I cut out a 1mm plate to fit the backside of the inside layer and attach the rest of it to the bottom piece, then welded them together. By then, I also had bought a new nut (M12×1.25 mm, some 8 Kč/0.37 USD a piece), so I welded that on as well. There used to be a square nut held in a small metal "pocket" to prevent in from moving and allow the bolt to be removed, since it looks like there's no access to it normally. Said pocket was gone and the condition of the threads in the original nut wasn't all that great, so I decided to do this instead.

After welding, I cleaned the welds and hit everything with a Zn-Al
galvanizing spray (zinc-only would be better for further welding, but I had just run out of that). Don't mind the holes on the sides, I'll take care of those later.



I then wanted to weld the top of the backing plate to the floor rail, so I cleaned it and... Well, there was a hole right next to the bracket. Not good. I welded a 2mm plate over that, and the last step of the whole project will be spraying oil inside all the cavities to stop the rust that's there and protect the rest against it.



After that, it was finally time to recreate the first inner layer. I didn't bother getting them perfect, just wanted to have something in there for strength. From the other few posts I've seen, most other people don't even try to save this layer and just leave the rest hanging in there.

Each of the pieces had the backside coated with the Zn-Al paint, then it was welded in place, cleaned, and painted from the front.



When those were done, I started working on the second layer.
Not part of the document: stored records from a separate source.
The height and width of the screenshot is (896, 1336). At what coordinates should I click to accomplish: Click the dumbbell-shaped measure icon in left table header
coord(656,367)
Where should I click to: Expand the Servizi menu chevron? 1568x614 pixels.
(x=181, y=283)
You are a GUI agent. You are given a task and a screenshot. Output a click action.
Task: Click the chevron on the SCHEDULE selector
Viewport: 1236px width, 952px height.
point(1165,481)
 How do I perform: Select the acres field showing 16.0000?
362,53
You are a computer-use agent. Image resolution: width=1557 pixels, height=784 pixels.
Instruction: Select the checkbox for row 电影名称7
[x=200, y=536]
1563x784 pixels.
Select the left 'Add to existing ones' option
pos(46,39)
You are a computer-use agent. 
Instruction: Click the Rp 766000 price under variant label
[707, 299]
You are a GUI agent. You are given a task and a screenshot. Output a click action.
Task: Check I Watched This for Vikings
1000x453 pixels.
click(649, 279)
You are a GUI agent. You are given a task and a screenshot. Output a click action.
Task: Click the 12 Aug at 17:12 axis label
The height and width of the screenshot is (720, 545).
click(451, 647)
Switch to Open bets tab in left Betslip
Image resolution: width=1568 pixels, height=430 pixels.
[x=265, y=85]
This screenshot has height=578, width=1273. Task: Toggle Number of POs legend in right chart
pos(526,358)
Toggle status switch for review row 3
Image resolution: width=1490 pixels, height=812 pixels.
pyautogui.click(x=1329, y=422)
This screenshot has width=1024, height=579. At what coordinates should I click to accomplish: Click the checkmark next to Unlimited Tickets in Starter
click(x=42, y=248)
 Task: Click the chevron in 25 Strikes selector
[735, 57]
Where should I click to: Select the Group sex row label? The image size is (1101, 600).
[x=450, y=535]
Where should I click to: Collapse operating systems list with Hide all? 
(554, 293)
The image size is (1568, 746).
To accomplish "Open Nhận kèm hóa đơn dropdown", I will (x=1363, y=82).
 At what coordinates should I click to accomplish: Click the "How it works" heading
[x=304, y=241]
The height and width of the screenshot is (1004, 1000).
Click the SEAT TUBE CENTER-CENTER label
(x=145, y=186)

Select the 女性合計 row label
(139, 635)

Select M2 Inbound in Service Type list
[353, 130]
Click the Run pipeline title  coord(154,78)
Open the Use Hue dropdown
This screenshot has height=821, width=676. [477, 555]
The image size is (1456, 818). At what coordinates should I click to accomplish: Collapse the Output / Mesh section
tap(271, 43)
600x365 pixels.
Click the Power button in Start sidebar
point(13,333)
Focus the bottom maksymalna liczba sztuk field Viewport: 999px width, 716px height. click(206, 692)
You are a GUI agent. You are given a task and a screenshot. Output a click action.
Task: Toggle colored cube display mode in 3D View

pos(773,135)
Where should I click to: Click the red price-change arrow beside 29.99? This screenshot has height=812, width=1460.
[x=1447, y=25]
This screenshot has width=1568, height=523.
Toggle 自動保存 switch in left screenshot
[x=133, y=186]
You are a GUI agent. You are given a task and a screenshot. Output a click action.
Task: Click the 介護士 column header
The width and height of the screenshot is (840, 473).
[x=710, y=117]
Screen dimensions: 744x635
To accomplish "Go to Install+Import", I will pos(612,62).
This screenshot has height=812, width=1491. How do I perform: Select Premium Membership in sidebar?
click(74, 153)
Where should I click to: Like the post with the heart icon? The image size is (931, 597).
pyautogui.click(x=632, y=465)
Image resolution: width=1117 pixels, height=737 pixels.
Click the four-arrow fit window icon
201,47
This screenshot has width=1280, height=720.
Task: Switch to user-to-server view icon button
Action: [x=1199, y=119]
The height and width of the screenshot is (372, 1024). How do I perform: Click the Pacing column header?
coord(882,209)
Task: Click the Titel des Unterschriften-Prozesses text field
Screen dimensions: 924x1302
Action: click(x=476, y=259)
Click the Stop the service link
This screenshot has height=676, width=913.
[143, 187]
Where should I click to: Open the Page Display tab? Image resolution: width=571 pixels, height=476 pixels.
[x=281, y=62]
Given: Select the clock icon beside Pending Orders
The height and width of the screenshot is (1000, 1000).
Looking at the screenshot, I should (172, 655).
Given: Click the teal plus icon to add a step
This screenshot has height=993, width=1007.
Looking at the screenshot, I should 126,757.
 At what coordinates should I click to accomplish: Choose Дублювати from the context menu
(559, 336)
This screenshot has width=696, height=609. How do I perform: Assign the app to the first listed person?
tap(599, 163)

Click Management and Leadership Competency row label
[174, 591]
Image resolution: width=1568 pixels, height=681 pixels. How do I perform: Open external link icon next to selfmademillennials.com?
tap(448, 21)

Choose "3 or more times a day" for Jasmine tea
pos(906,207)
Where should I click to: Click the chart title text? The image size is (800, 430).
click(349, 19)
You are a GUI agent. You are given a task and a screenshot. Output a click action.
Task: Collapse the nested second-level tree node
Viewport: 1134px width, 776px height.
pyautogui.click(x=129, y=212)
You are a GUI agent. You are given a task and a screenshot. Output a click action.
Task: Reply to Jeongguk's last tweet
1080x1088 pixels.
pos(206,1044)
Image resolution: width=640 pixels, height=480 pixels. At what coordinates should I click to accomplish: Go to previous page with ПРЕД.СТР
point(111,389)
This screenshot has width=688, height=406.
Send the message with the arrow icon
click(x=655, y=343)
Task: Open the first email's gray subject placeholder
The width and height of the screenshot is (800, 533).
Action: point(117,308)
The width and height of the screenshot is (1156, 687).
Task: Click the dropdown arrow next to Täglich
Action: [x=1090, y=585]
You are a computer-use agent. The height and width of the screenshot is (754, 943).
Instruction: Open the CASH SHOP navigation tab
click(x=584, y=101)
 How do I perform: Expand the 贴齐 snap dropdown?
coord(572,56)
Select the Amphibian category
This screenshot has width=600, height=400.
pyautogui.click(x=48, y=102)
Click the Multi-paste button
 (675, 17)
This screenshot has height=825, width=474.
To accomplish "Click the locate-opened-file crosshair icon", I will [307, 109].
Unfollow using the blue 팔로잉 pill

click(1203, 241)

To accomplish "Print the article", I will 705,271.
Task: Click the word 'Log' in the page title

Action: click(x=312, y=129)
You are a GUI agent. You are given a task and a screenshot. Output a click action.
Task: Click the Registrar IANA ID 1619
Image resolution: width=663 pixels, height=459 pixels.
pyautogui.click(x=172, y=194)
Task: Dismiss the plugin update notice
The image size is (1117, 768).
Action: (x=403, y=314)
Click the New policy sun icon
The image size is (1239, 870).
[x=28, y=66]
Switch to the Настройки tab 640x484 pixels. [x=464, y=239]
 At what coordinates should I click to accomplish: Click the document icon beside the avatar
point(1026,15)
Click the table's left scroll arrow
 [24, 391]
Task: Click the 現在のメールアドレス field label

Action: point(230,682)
The top was done in exactly the same way, but bottom of this was made as an actual sandwich layer, being bent to fit the line of the original pinch seam. There will then be the outside layer done like this, and then all three layers will be plug-welded together, cut flush, and seam-welded at the bottom for some added strength.

And that's it for today, it's midnight here and I'm going to bed. Tomorrow we'll get to the newest photo I have, almost all the way to where I'm stuck now because of rain and school (I study 100+ km away from home, so I can't do anything until I get back on Thursday afternoon).

@tmontague: I don't like doing it, either. But paying someone to do it with cost a fortune, with no guarantee that the work was done properly (e.g. all the layers have been recreated and not just the outer two). I already got ripped off once by what was supposed to be the best body guy around, so I prefer to do everything myself if I can and get a result that looks like crap but won't let the car break in two mid-trip!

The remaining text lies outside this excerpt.